Professional wrestling career
- Ring name: Shannon Hall
- Billed height: 5 ft 9 in (1.75 m)
- Billed weight: 170 lb (77 kg)
- Trained by: WWE
- Debut: 1998

= Shannon Hall =

American boxer

Shannon Hall (born April 18, 1970) is an American former professional boxer, kickboxer, professional wrestler, and bodybuilder. She was the first ever Toughwoman World Champion and competed on American Gladiators as Dallas. She has also worked as a professional boxer in the IFBA Boxing League and a professional wrestler for WWF. She has competed on ESPN as a fitness competitor, starred in two boxing pay-per-views and one wushu martial arts pay per view, featured in Sports Illustrated, Muscle & Fitness and USA Today. In 2023 Shannon was inducted into the United States Martial Arts Hall of Fame as a master Pugilist and Indomitable Spirit, then in April 2025 presented with a Black Belt in Kongo Do MMA under her sensei, Harold Diamond.

==Career==
In 1993, Hall was selected out of hundreds of female contestants across the United States to star as "Dallas" on the syndicated television show, The American Gladiators (1993–1994), in Los Angeles. She went on to win the "Alumni Special" on the series, defeating fellow gladiator ZAP for the Alumni title. Hall continued playing "Dallas" in the American Gladiators's Orlando Live Dinner Show from 1995 to 1998 in Kissimmee, Florida.

Hall was also a fitness competitor, winning the Fitness America California Pageant in 1993, then placing fourth in the Nationals on ESPN.

In 1996, in Detroit, Michigan, a "Toughwoman" contest was added to the Toughman Contest circuit. Hall entered upon invitation and won the $10,000 Boxing Grand Prize, a professional boxing contract and the Toughwoman World Championship title.

In 1998, Hall successfully defended her Toughwoman title on pay-per-view, winning the IFBA Pro. Platinum Division belt against three other professional women boxers. Hall went undefeated in ten fights in Toughwoman contests.

In February 1998, Hall and Fernandez became the first women to box professionally in Madison Square Garden. (Hall) Under Dore Management, (Fernandez) Top Rank Boxing, we’re in a match on a Buster Douglas undercard. Hall won by a technical knock out defeating Tera "The Hot Tamale" Fernandez in the first round.

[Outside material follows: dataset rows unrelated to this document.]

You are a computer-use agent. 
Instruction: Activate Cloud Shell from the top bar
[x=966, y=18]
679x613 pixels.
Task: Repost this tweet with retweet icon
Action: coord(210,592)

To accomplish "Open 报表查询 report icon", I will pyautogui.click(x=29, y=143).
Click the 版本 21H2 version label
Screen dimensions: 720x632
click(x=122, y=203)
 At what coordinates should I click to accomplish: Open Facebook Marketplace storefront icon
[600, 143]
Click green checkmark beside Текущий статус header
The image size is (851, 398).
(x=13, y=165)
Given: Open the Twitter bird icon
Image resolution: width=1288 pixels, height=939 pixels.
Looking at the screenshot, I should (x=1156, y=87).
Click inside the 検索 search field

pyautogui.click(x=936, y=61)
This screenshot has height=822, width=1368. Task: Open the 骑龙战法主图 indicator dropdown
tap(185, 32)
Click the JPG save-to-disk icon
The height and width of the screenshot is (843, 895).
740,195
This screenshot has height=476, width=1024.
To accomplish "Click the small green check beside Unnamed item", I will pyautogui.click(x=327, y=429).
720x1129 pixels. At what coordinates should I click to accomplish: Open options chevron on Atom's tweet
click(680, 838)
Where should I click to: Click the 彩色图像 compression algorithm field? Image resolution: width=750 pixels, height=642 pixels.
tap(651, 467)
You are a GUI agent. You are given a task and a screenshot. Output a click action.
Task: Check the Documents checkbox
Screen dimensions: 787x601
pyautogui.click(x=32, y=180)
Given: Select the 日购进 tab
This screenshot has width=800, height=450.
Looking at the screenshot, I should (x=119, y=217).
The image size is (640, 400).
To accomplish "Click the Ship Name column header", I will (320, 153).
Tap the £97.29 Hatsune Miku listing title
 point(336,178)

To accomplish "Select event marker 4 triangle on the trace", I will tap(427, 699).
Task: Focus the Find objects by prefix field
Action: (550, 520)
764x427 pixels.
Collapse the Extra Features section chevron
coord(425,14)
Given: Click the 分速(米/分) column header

In addition, as a Martial Artist, Hall entered the Wushu Unlimited Martial Arts Tournament in Orlando, Florida, winning Women's San Shou Competition. Men's San Shou Champion, Cung Le, taught Shannon briefly before the competition, the rules of San Shou, including punching, kicking and taking down your opponent. Hall learned quickly and dominated her opponent to win the tournament.

Hall trained with professional boxing trainers Murray Sutherland, Jeff Gibson, and Frank Pezzulo, and studied kickboxing with Mosama Ruben Morales and Muy Thai under Sifu David Krapes. She was a stable-mate and training partners with Former Boxing World Champion Hector "Macho" Camacho and Pro. Lightweight Boxer Earnest "M16" Mateen.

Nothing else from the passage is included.